İlk ortaya çıktığı günden bu yana kapitalizm, her geçen gün geniş kitleleri işçileştirmeye devam ederken aynı zamanda onları güvencesiz ve korumasız bırakıyor. İşçiler güvencesiz hale geldikçe, kendisini savunamayıp zayıfladıkça, bu kesimleri örgütlemek de zorlaşıyor. Diğer taraftan bu durum güvencesiz istihdam edilenlerin örgütlenmesinde, güvenceli emekçilerin örgütlenmesinde uygulanan yöntemlerin uygulanmasını güçleştiriyor. Sermayenin emekçiler üzerindeki mutlak egemenliğini pekiştiren bu durum, ister istemez eski yöntemleri tamamen göz ardı etmeden, ama işgücünün kendi içinde farklılaşması ve istihdamın parçalanmasını da göz önünde bulundurarak güvencesiz çalıştırılan emekçilere doğrudan hitap edecek yeni örgütlenme adımları atılmasını gerektiriyor. Ancak bu noktada, çoğu zaman yapıldığı gibi işin kenarında durup ‘Hariçten gazel okuyarak’ ya da fikri anlamda ‘Yeni örgütlenme modelleri’ sunularak yol alınması da mümkün görünmüyor.
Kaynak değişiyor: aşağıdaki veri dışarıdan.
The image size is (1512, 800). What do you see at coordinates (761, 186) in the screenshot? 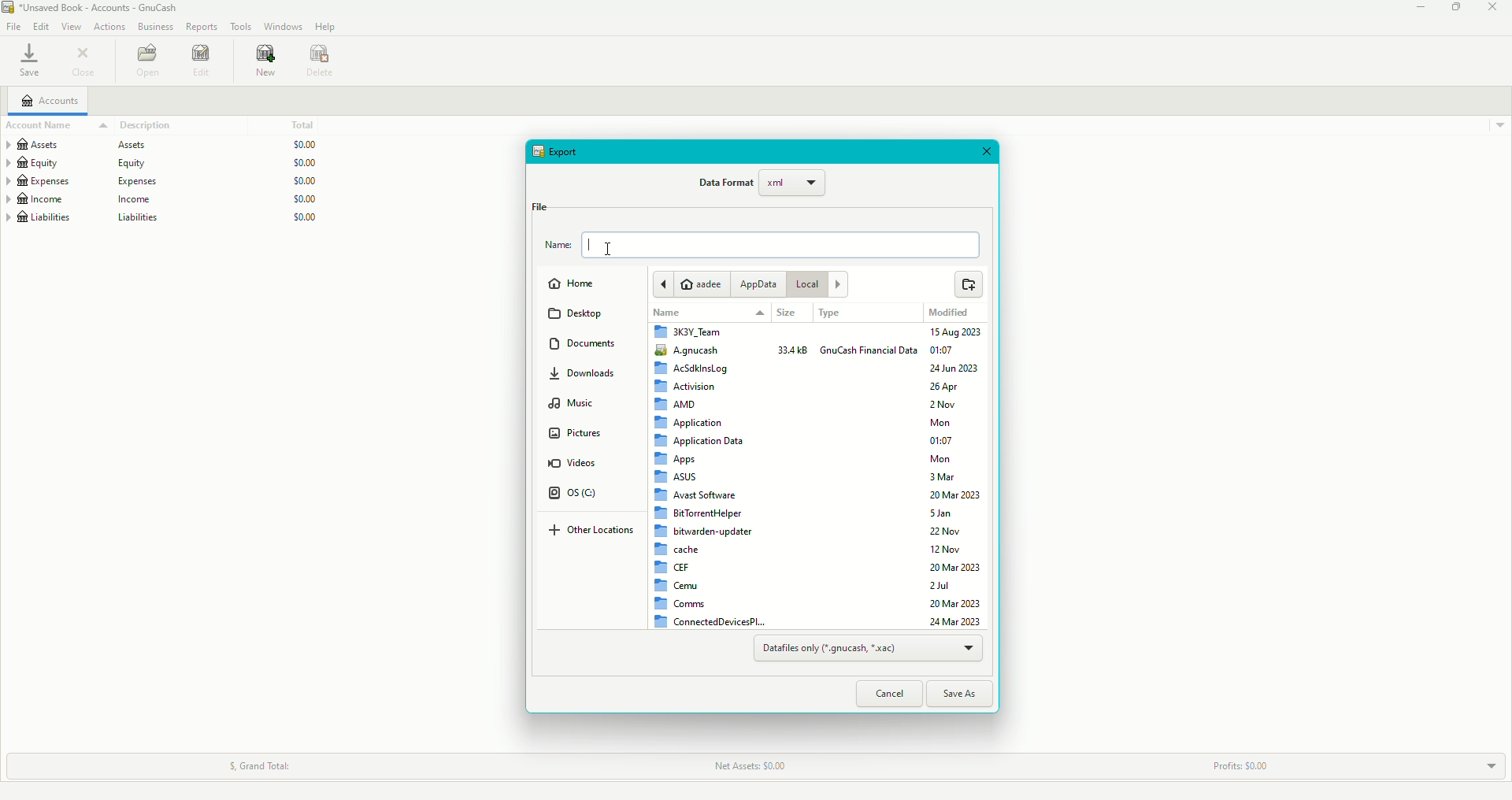
I see `Data Format` at bounding box center [761, 186].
Uzunca bir süredir toplam istihdam içinde hızla büyüyen güvencesiz çalıştırılanlar, sistem tarafından büyük ölçüde gözden çıkarılmış durumdalar. Bırakalım özel sektörü, sağlık ve eğitim başta olmak üzere, kamunun neredeyse tamamında benimsenen sözleşmeli, ücretli, taşeron vb. adlar altındaki emekçileri güvenceye alacak bir istihdam politikasının benimsendiğini söylemek söz konusu değil. Güvencesiz çalışan emekçiler (Bir kısmı her ne kadar ‘kadro’ beklentisi ile hâlâ geri dursa da) sadece ekonomik olarak değil, siyasal anlamda da sistemle arasına fiilen mesafe koymuş, içinde bulunduğu güvencesizlik durumunu yaratanın bizzat sistemin işleyiş kuralları olduğunu az çok ‘idrak eden’ bir konuma gelmiş durumda. Son yıllarda güvencesiz çalışanların yoğun bir örgütlenme arayışı içine girmiş olması bu durumun en somut ispatı.
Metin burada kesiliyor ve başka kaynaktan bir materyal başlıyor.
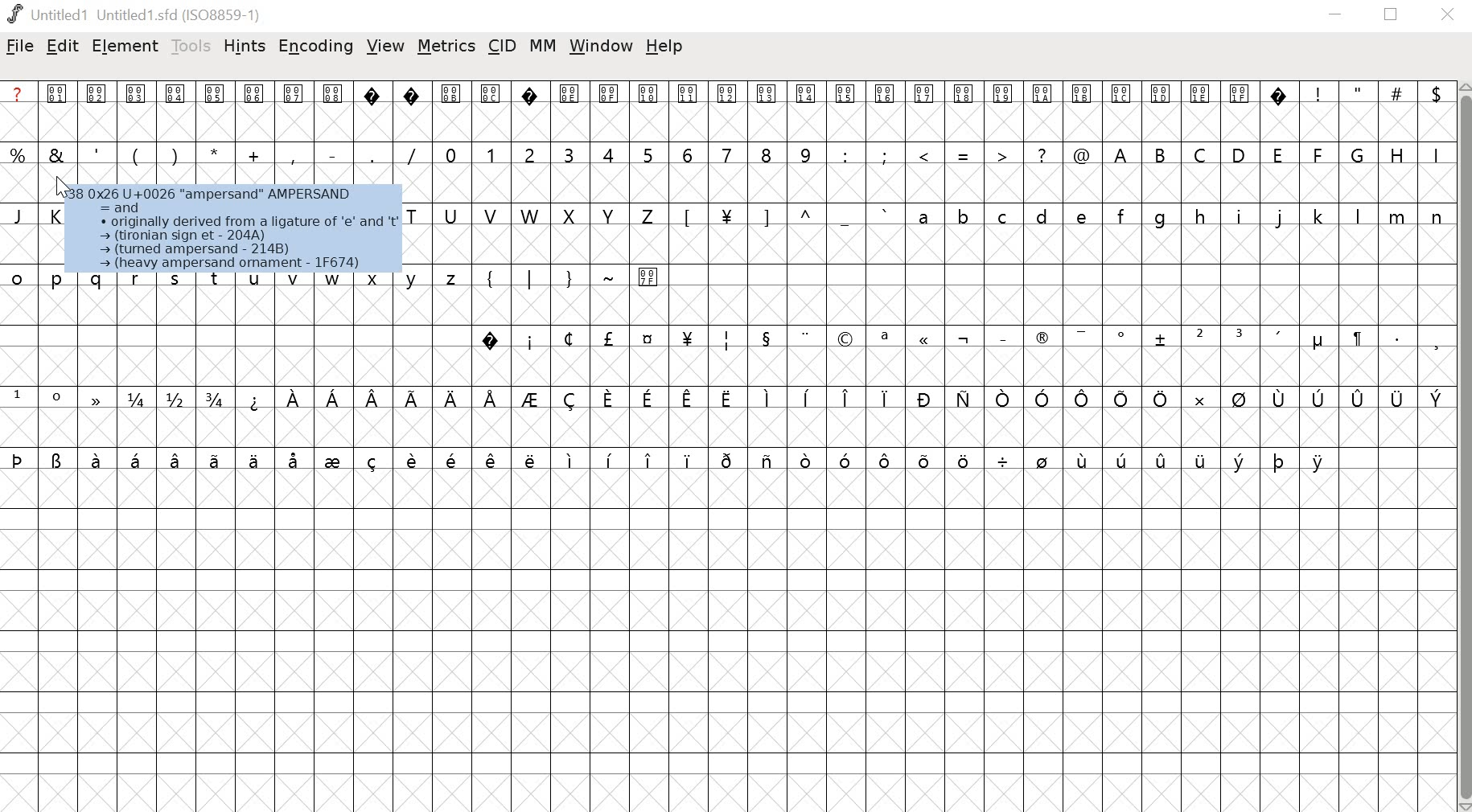 This screenshot has height=812, width=1472. Describe the element at coordinates (572, 216) in the screenshot. I see `X` at that location.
Bugün çalışma ve yaşam koşulları açısından sınıfın belki de en kötü koşullara sahip kesimlerini güvencesiz çalışan emekçiler oluşturuyor. Güvencesizlik, sadece çalışma ve yaşam koşulları açısından değil, örgütlenmeye bakış açısından da bu kesimlerin her daim tedirgin ve güvensiz olmalarına neden oluyor. Bu nedenle güvencesiz çalışmanın yaygın olduğu alanlara, işkollarına ve işyerlerine yönelik olarak, sendikalar öncülüğünde önceden planlanmış özel çalışmaların yapılmasının ertelenmemesi gerekiyor.
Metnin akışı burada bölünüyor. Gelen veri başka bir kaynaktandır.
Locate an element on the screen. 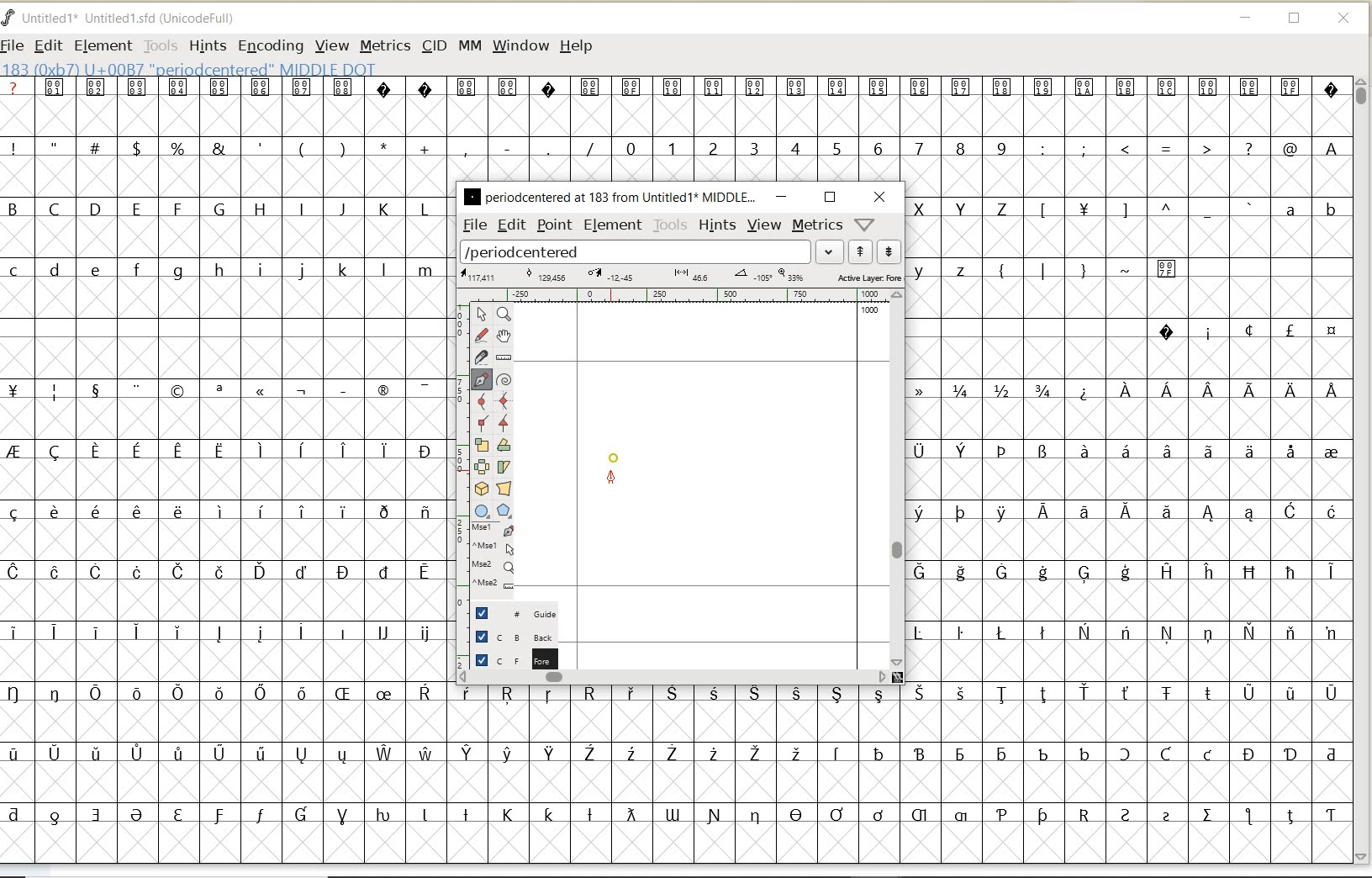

Güvencesiz çalıştırılanların kendi aralarında oluşturdukları bağ ve ilişkilerin niteliğini kavramak, güvencesizlerin örgütlenmesi açısından son derece önemli. Bu nedenle güvencesiz istihdamın yaygın olduğu işyerlerine yönelik örgütlenme çalışmalarında anlık ya da dönemsel değil, bu kesimlerle kurulan ilişkilerde ‘samimi’ ve dolayısıyla ‘karşılıklı güvene’ dayanan istikrarlı, sürekliliği olan bir çalışma yürütüldüğünde sendikaların başarılı olmaması için hiçbir neden yok.